* _Task requirements_
Looking at the entries below, state how many lines contain the word "will". Give the number alone.

Data extracted from a collection:
--------------------
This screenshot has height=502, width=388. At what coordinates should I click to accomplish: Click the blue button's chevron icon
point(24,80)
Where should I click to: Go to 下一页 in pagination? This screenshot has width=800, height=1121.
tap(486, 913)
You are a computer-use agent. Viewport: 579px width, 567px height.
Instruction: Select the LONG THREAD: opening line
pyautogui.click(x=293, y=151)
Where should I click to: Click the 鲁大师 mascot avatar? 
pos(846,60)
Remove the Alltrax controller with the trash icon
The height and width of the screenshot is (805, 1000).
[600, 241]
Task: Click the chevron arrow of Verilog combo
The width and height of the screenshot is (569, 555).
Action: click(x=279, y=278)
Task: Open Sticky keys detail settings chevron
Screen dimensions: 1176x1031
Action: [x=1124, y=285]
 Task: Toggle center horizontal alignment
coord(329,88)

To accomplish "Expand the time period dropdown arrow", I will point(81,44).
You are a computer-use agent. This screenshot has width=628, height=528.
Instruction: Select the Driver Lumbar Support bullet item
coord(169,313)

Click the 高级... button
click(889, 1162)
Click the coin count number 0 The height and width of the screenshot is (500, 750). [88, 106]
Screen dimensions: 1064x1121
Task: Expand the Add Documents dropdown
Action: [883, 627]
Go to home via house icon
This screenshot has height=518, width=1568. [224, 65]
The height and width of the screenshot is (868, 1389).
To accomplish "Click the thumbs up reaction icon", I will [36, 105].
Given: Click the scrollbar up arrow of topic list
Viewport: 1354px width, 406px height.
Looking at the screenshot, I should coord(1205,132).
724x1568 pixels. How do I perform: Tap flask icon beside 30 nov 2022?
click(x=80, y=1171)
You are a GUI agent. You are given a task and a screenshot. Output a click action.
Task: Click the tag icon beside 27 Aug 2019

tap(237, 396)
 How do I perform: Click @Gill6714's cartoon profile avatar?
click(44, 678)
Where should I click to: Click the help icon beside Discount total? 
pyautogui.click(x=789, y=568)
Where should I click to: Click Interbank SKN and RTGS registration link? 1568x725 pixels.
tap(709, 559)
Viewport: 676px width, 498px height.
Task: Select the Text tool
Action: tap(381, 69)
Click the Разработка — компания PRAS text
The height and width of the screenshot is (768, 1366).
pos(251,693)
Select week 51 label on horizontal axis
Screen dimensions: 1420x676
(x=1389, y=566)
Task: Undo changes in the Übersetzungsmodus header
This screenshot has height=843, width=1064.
--------------------
* _Task output_
2